3.4. Research on the production of new-type rice wine with uncooked
materials
Winemaking with uncooked materials has occurred at different
times throughout history. Research on winemaking by this method
was first reported as early as the 1950s. By the early 1970s many
researchers competed with each other in studying winemaking
with uncooked materials against the general background of ‘‘global
energy crisis”, but most of them concluded that ‘‘this method is
infeasible”, which postponed its development. The method was
not applied in the rice wine brewing industry until ten years ago
roughly, and since then it has begun to occupy a place in the
market economy (He, Xiao, Wu, & Zhang, 2007; Lu, 2001).
The methods of winemaking with uncooked materials can be
further divided into two specific techniques as well, the solidand
liquid-state methods. The brewing of CRW mostly adopts the
liquid-state method, that is, after adding water and starter into
the raw material rice, the crude starch is directly put through
saccharification, alcoholization and acidification for trilateral
fermentation without immersion or cooking anymore. The advantages
of this method include low investment cost, cleaner and
more sanitary production, easy operation, energy conservation
with emission reduction, high wine yield, significant economic
benefits, among other benefits (Bely, Sablayrolles, & Barre, 1990;
Krishnan, Nghiem, & Davison, 1999; Zou, Liang, & Ma, 2005).

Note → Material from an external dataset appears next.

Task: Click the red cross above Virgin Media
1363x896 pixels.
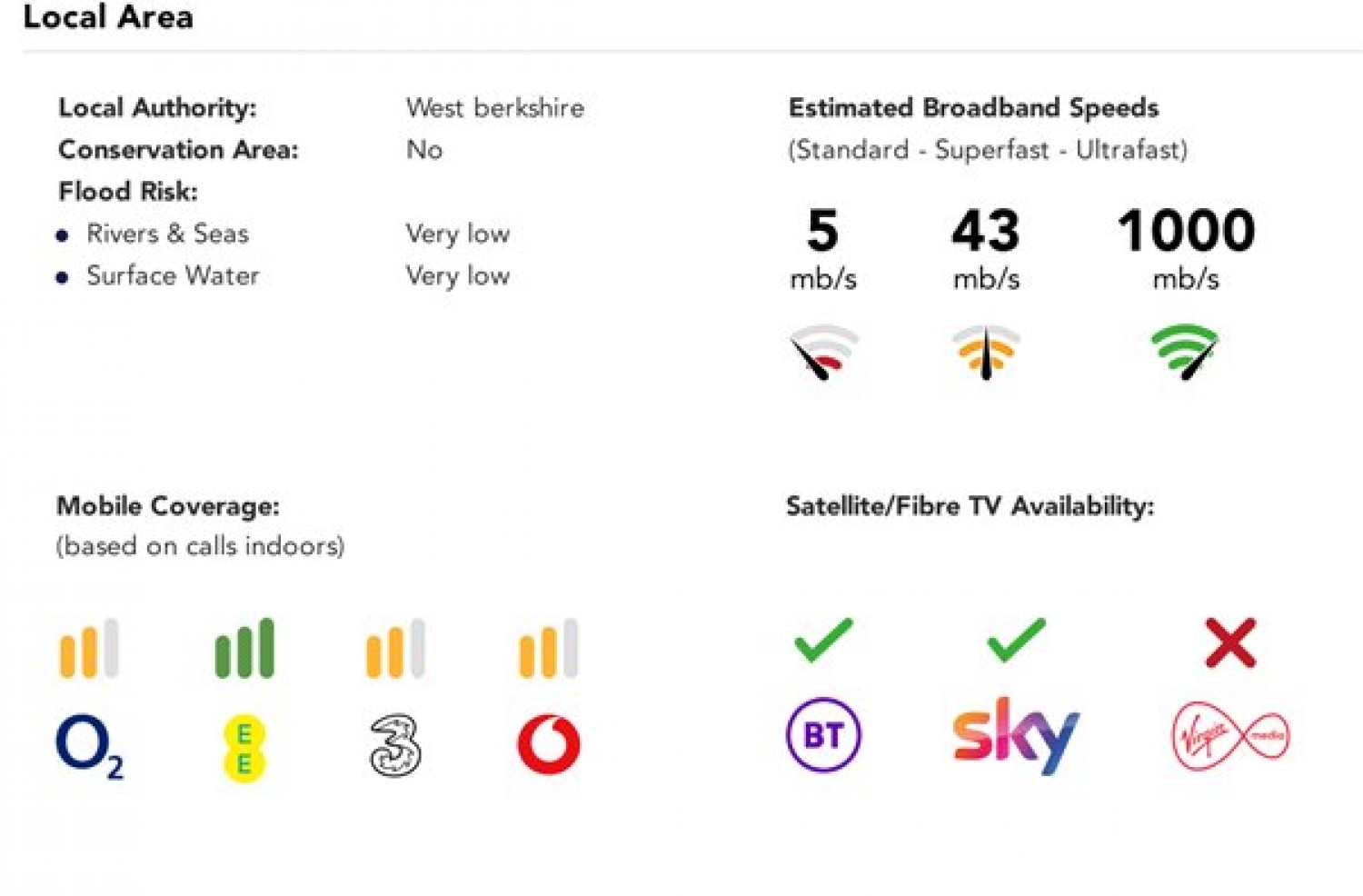Action: pos(1230,642)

Since the beginning of this century, this method has been gradually
applied in industrial production presenting a distinct trend of
dramatic development. Yue, Chen, and Huang (2003) expounded
the whole course of the brewing of corn wine by the liquid method,
demonstrated its feasibility and provided the saccharifying
fermentation conditions. According to the study, adopting the ageing
by high and low-temperature intervals increased the utilization
rate of raw materials and significantly shortened the wine-making
time. Hou and Wang (2004) studied the technique and conditions
of the brewing of glutinous rice wine with uncooked materials and
found that when 3% wheat starter and 6% uncooked material
starter were added to the raw materials for fermentation at about
26 C, a new type of rice wine with low sugar content and alcohol
content could be obtained. Shi, Zhao, Wang, and Chen (2013)

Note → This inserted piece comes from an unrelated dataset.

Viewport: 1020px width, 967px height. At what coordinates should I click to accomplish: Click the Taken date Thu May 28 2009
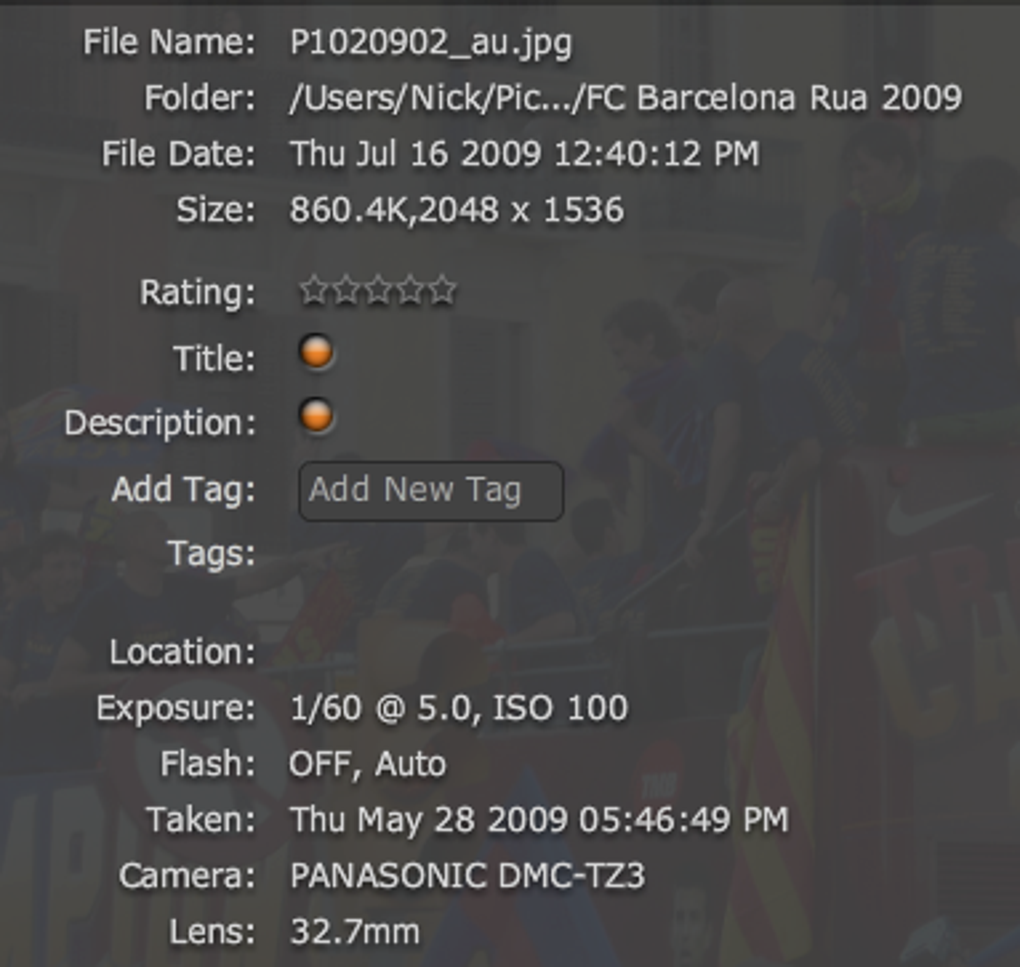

added the root of kudzu vine into glutinous rice to brew rice wine
with uncooked materials, and determined the conditions for brewing
new-type nutritional CRW with uncooked materials.
However, in recent years, research on the technique of brewing
rice wine with uncooked materials is rarely seen globally, leading
to a lack of technological parameters like starter selection and
enzyme addition, as well as starter dose, enzymolysis degree,
liquid-to-solid ratio, fermentation temperature and time, etc. If
the technique can be improved to solve these problems: poor wine
stability, long fermentation period, susceptibility of finished wine
to rancidity and so forth, the method of brewing new-type rice
wine can be expected to step onto a promising pathway.
4. Optimization of rice wine fermentation
According to traditional methods, the fermentation of CRW is
generally realized through adding yeasts into cooked rice for
saccharifying fermentation, and 2–3 days later with saccharification
mash formed successfully, the starter is added into the jar
for secondary fermentation. This fermentation not only imposes
high requirements on the added yeasts and strains, but also is
extremely sensitive to temperature (susceptible to rancidity in
the case of high-temperature fermentation in the summer) and
requires a very long fermentation period (20–30 days). All of these
factors are unfavorable for the expansion of production scale. Thus,
many researchers have made numerous efforts to improve the
immobilized fermentation mode of traditional techniques, and to
explore new fermentation techniques, including optimal selection
of strains, continuous fermentation by immobilized complex
yeasts or non-starter holoenzyme fermentation.